▸ The records

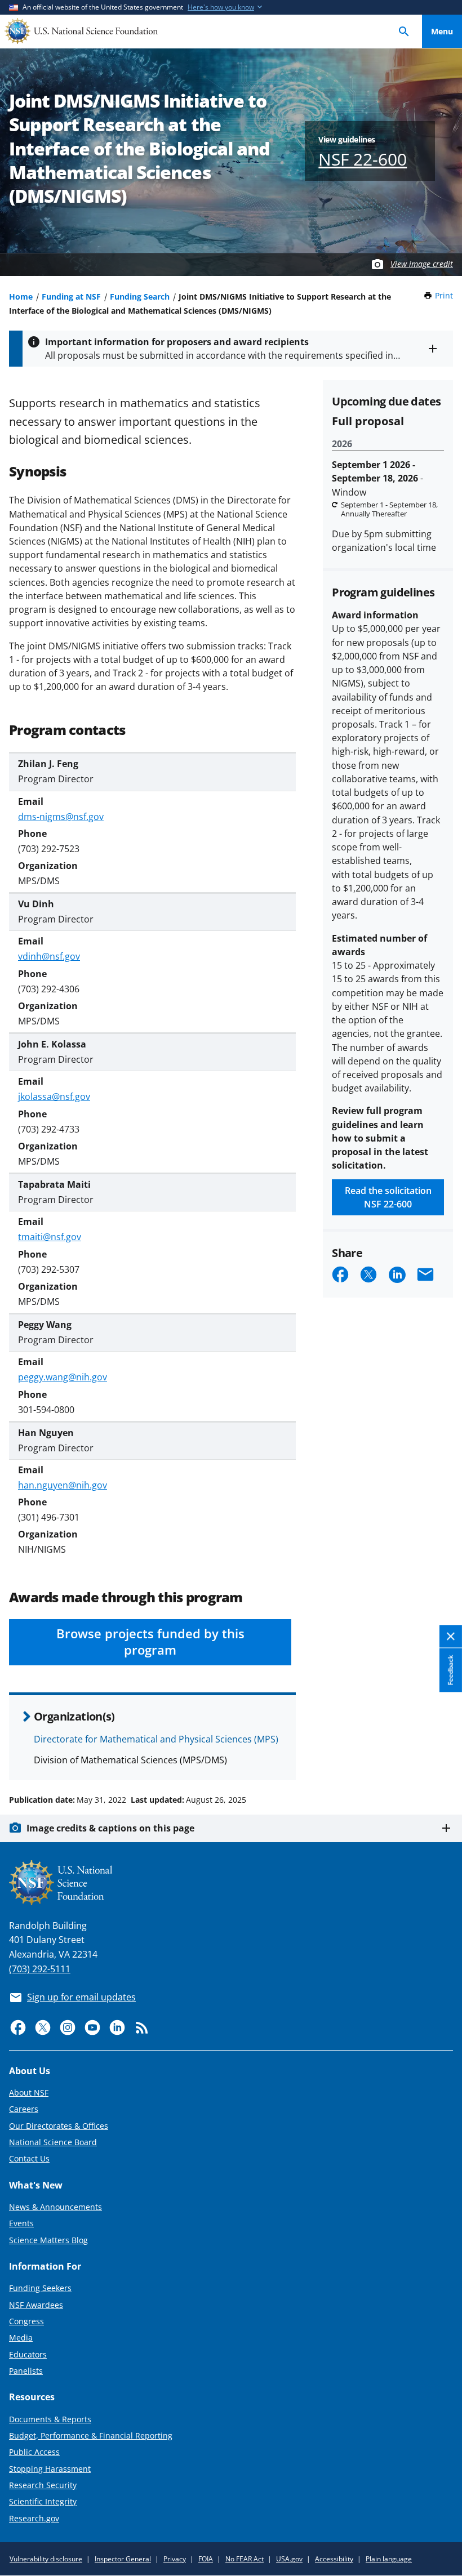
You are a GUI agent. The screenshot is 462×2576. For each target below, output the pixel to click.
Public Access (34, 2451)
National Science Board (53, 2142)
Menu (442, 31)
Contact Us (29, 2158)
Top (442, 1757)
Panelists (26, 2370)
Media (21, 2337)
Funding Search (140, 296)
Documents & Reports (50, 2419)
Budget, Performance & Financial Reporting (90, 2435)
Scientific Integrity (43, 2501)
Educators (28, 2354)
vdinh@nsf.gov (49, 956)
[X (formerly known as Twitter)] (43, 2027)
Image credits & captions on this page (110, 1828)
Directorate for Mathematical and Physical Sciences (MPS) (156, 1739)
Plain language (389, 2559)
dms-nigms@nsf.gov (61, 816)
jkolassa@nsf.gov (54, 1096)
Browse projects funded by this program (150, 1642)
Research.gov (34, 2518)
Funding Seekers (40, 2288)
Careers (23, 2108)
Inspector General (123, 2559)
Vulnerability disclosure (46, 2559)
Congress (26, 2321)
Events (21, 2223)
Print (444, 295)
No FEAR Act (244, 2559)
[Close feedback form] (450, 1636)
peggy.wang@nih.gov (62, 1377)
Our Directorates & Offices (58, 2125)
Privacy (174, 2559)
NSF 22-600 (362, 159)
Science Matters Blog (48, 2240)
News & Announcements (55, 2206)
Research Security (43, 2485)
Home (21, 296)
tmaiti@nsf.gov (49, 1237)
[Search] (404, 31)
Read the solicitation (388, 1197)
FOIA (205, 2559)
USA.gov (289, 2559)
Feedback (450, 1670)
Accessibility (334, 2559)
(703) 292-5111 (39, 1969)
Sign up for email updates (81, 1997)
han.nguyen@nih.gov (62, 1485)
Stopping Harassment (50, 2468)
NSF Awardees (36, 2304)
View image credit (421, 264)
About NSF (28, 2092)
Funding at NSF (71, 296)
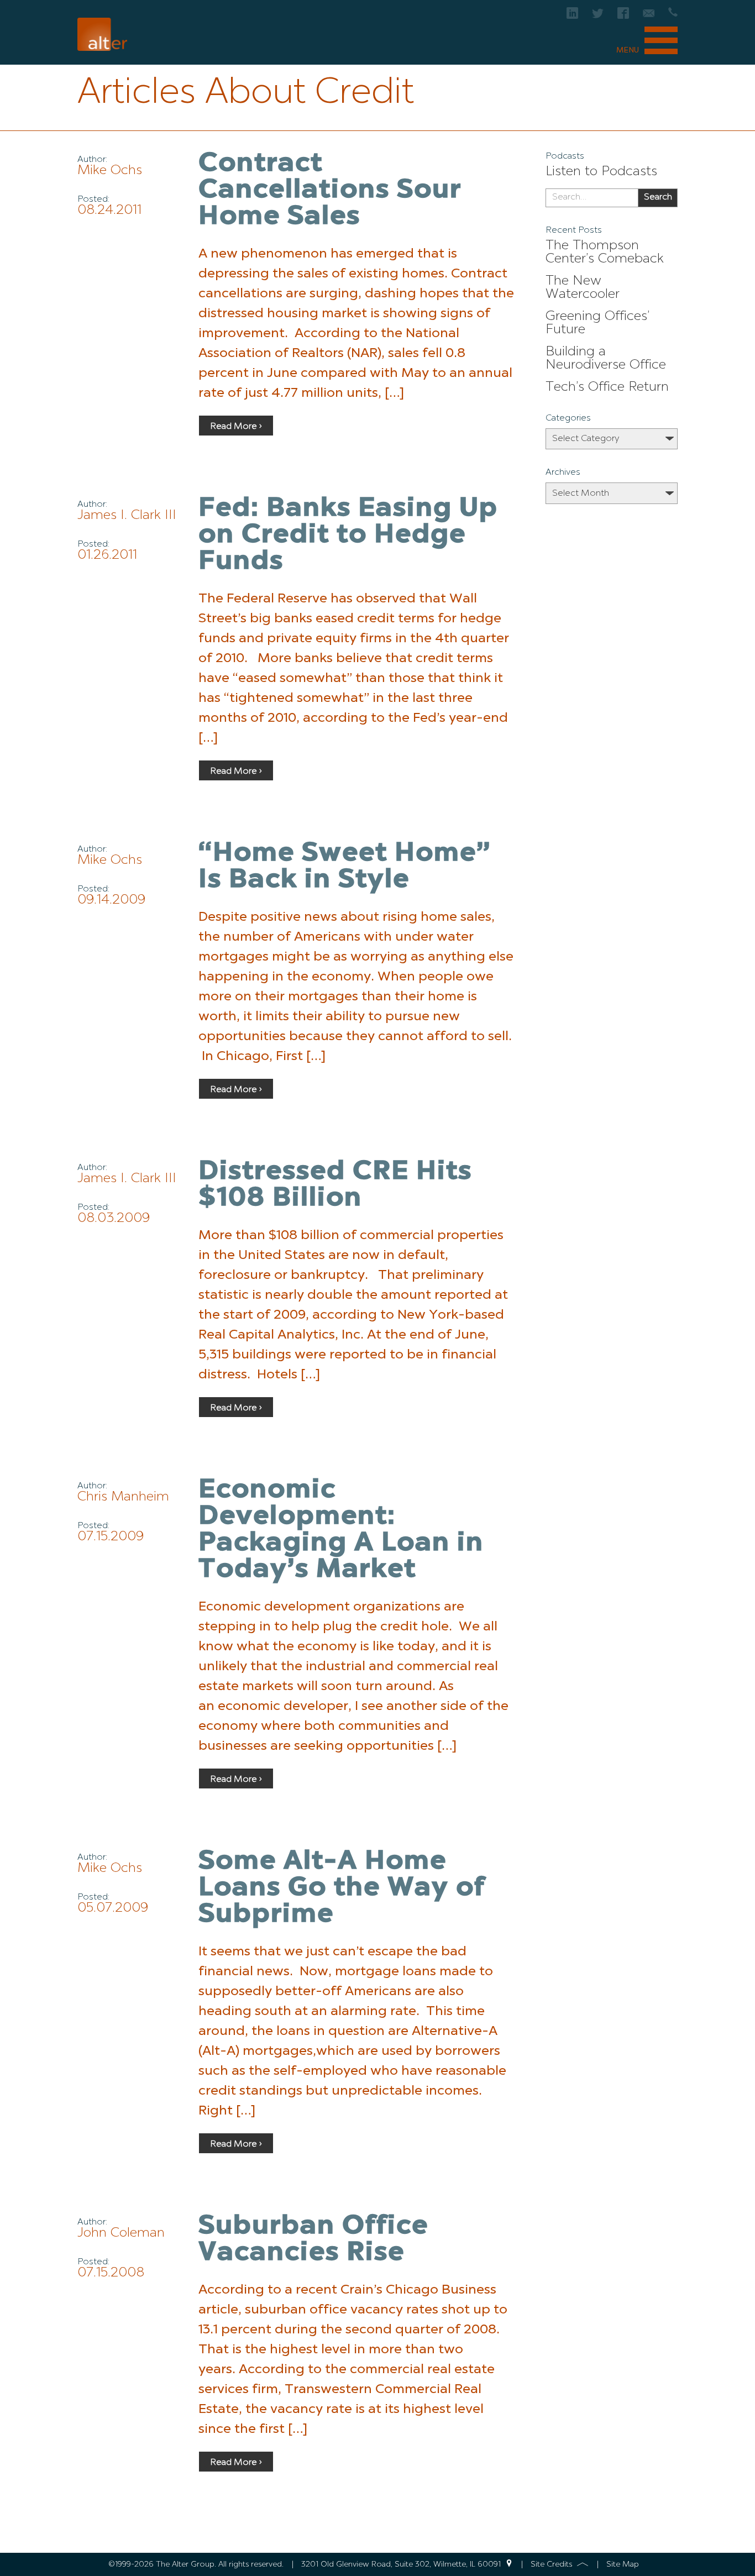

▸ What is expected
Give the data above again exactly. Leave the pictures out.

▸ Final answer
You are a GUI agent. The screenshot is 462×2576. For each target below, output the pixel to click.
Public Access (34, 2451)
National Science Board (53, 2142)
Menu (442, 31)
Contact Us (29, 2158)
Top (442, 1757)
Panelists (26, 2370)
Media (21, 2337)
Funding Search (140, 296)
Documents & Reports (50, 2419)
Budget, Performance & Financial Reporting (90, 2435)
Scientific Integrity (43, 2501)
Educators (28, 2354)
vdinh@nsf.gov (49, 956)
[X (formerly known as Twitter)] (43, 2027)
Image credits & captions on this page (110, 1828)
Directorate for Mathematical and Physical Sciences (MPS) (156, 1739)
Plain language (389, 2559)
dms-nigms@nsf.gov (61, 816)
jkolassa@nsf.gov (54, 1096)
Browse projects funded by this program (150, 1642)
Research.gov (34, 2518)
Funding Seekers (40, 2288)
Careers (23, 2108)
Inspector General (123, 2559)
Vulnerability disclosure (46, 2559)
Congress (26, 2321)
Events (21, 2223)
Print (444, 295)
No FEAR Act (244, 2559)
[Close feedback form] (450, 1636)
peggy.wang@nih.gov (62, 1377)
Our Directorates & Offices (58, 2125)
Privacy (174, 2559)
NSF 22-600 (362, 159)
Science Matters Blog (48, 2240)
News & Announcements (55, 2206)
Research Security (43, 2485)
Home (21, 296)
tmaiti@nsf.gov (49, 1237)
[Search] (404, 31)
Read the solicitation (388, 1197)
FOIA (205, 2559)
USA.gov (289, 2559)
Feedback (450, 1670)
Accessibility (334, 2559)
(703) 292-5111 (39, 1969)
Sign up for email updates (81, 1997)
han.nguyen@nih.gov (62, 1485)
Stopping Harassment (50, 2468)
NSF Awardees (36, 2304)
View image credit (421, 264)
About NSF (28, 2092)
Funding at NSF (71, 296)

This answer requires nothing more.